I was recently talking to a friend and former colleague about work feedback, and the most important piece of advice I could think of was to be a finisher. It's easy to start things, and also really easy to get things to a certain point. This is why R&D-type work is kind of fun - you figure what's possible and give it a boost and then start something else, but at some point there is a finish line, and to be effective you have to cross it. In the case of R&D, perhaps to finish you have to write a feasibility study, or present findings on the topic - without that, you just have a half-finished something that nobody really knows how to use.
The world of software is littered with half-finished things. Programs that were the result of a good idea or a real business need, but that end up languishing in the sad limbo of incompleteness. Incompleteness has many forms. As it relates to software, it could be in any state (not fully coded, not tested, not documented, not turned over, not marketed) that means that it can't be used to its full potential. I am no stranger to unfinished stuff. Somewhere out there on the web, there is a Subversion repository with a bunch of code, mostly written by me, that does a little bit of stuff, but not nearly enough to be a product. It's unfinished, and essentially useless, and represents a bunch of wasted time. When I left Blackboard, I was struggling to hand over four separate unfinished projects to different members of the development team. Each could have been useful had I finished them, but when explaining them half-finished people really didn't get it or see what its potential really was.
We are only given 168 hours per week on this planet, of which we have to sleep for almost one third. That leaves us with 110-120 hours. Now you take away mundane stuff like commuting, eating, getting dressed, etc, and you are down to about 80 hours or so. You have 80 hours every week to finish things. It's not a lot of time, and you have to use it pretty wisely if you are going to be even remotely effective.
This seems like it's pretty tough from some folks standpoint, but compare it to something like a an auto mechanic. I was rear-ended two days before Christmas, and while fortunately everyone involved was unhurt, my car's rear-end took a bit of a beating. I dropped the car off at the body shop today to be repaired. Imagine that I was called by the shop, notifiying me that the car is finished, then going to the body shop only to find that you only have half a bumper. Would that inspire you to recommend that shop to someone you knew who needed auto repair? That auto shop would go out of business because nobody would hire them to fix a car. Similarly, if you as a developer can't demonstrate a finished product to their manager, or to a prospective employer, why should he or she give you a raise, or believe that you are capable of doing anything good for them in the future?

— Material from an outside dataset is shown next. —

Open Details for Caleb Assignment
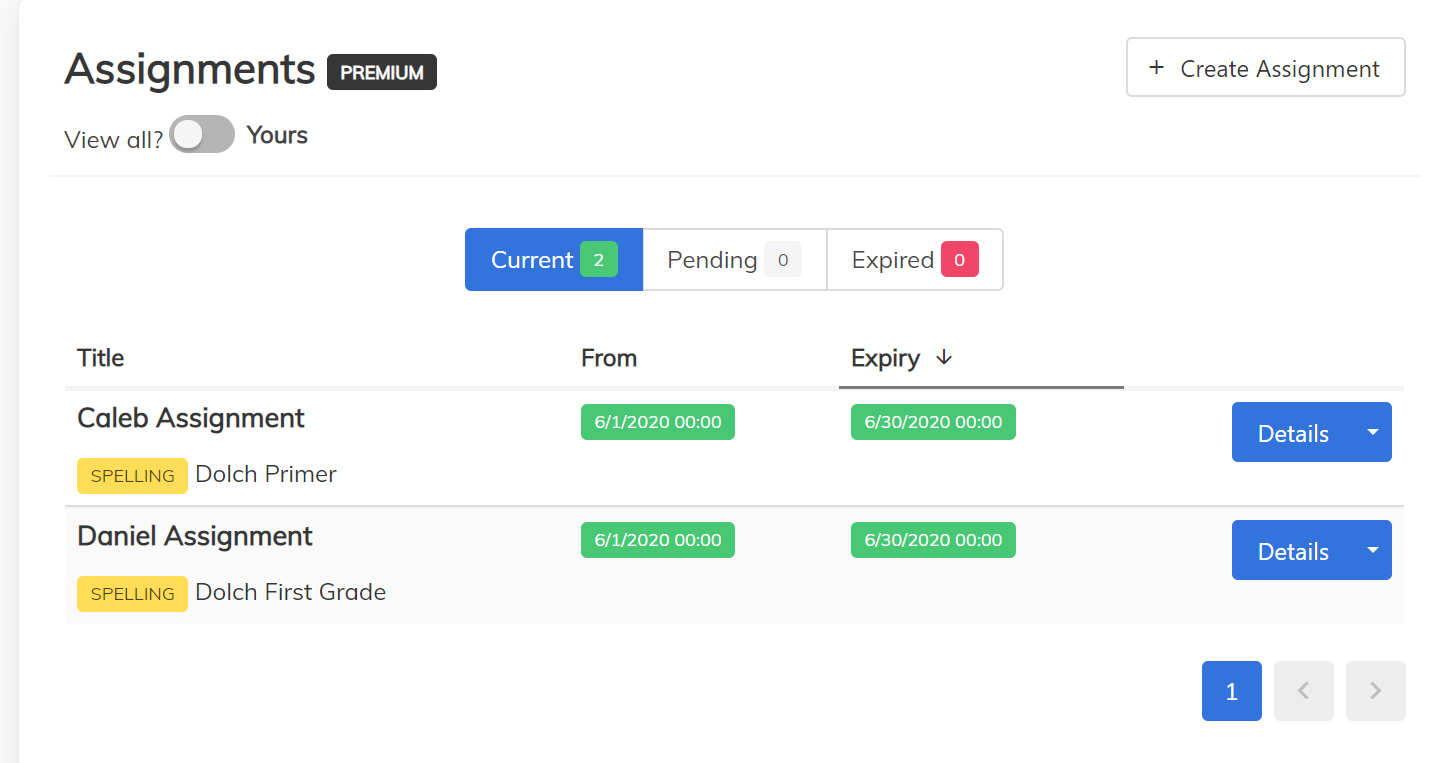 click(1292, 433)
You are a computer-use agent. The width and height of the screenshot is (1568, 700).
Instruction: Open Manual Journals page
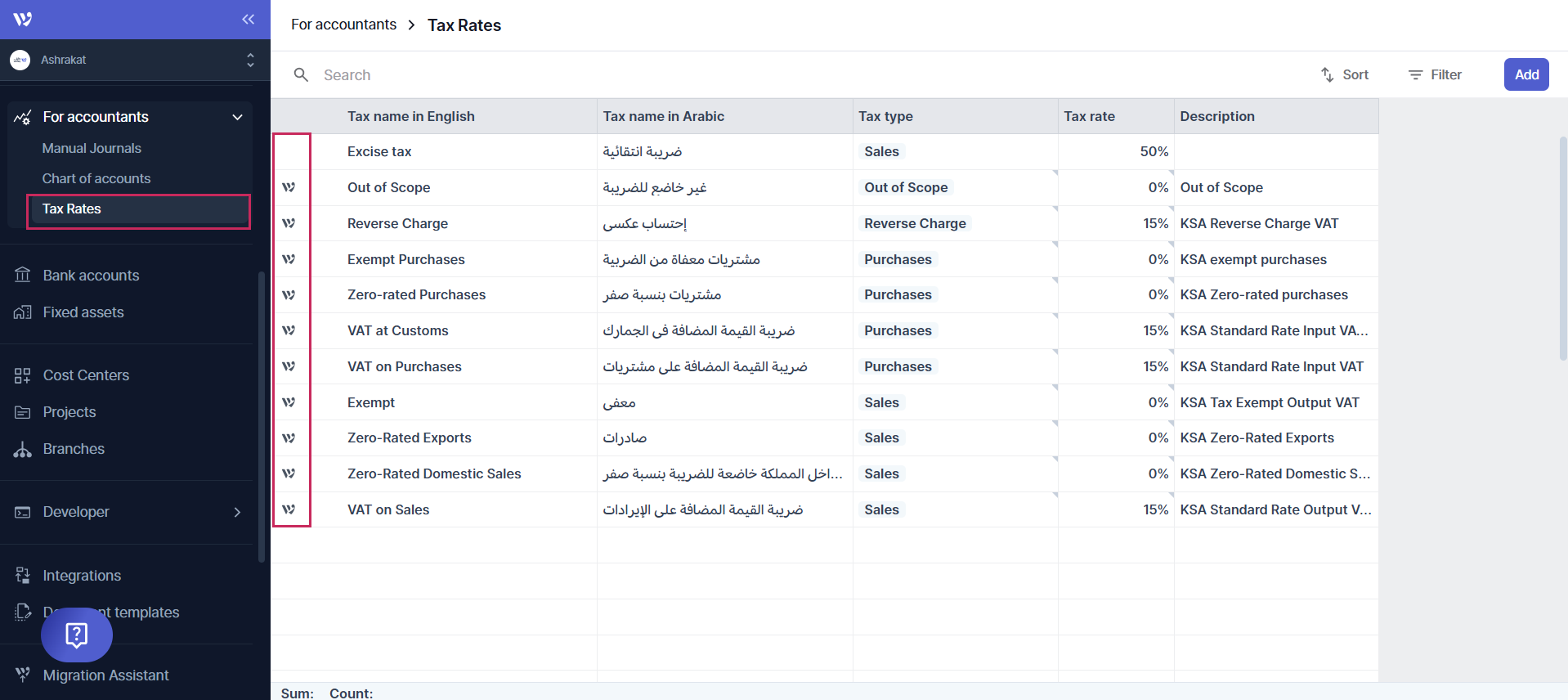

Finishing is also important to your confidence as a developer. If you have taken something from start to finish, you know that you can do that. That's no small feat. Like I said, there are many unfinished works out there. That's a lot of stuff that hasn't been done. You will learn all the things there to learn in the home stretch - things you would never learn unless you tread in that area. You learn about how to verify the quality of something, about how to ensure that a user can use what you have built, how to document what you have built so that you can explain it to someone who uses it, or better yet, how it can explain itself. You may even learn how to 'sell' it - to convince others that it is worth using, and to get them to adopt it. These are things you can never learn in full by going half way, or even three quarters.
Working at a small company has taught me to finish. I am certainly no expert, but I have become much better at it, because if I don't finish, nobody else is going to finish it for me, and we can't afford not to finish things with such a small team. 2009 is a year where I hope to do a lot more finishing at work and on my personal endeavors.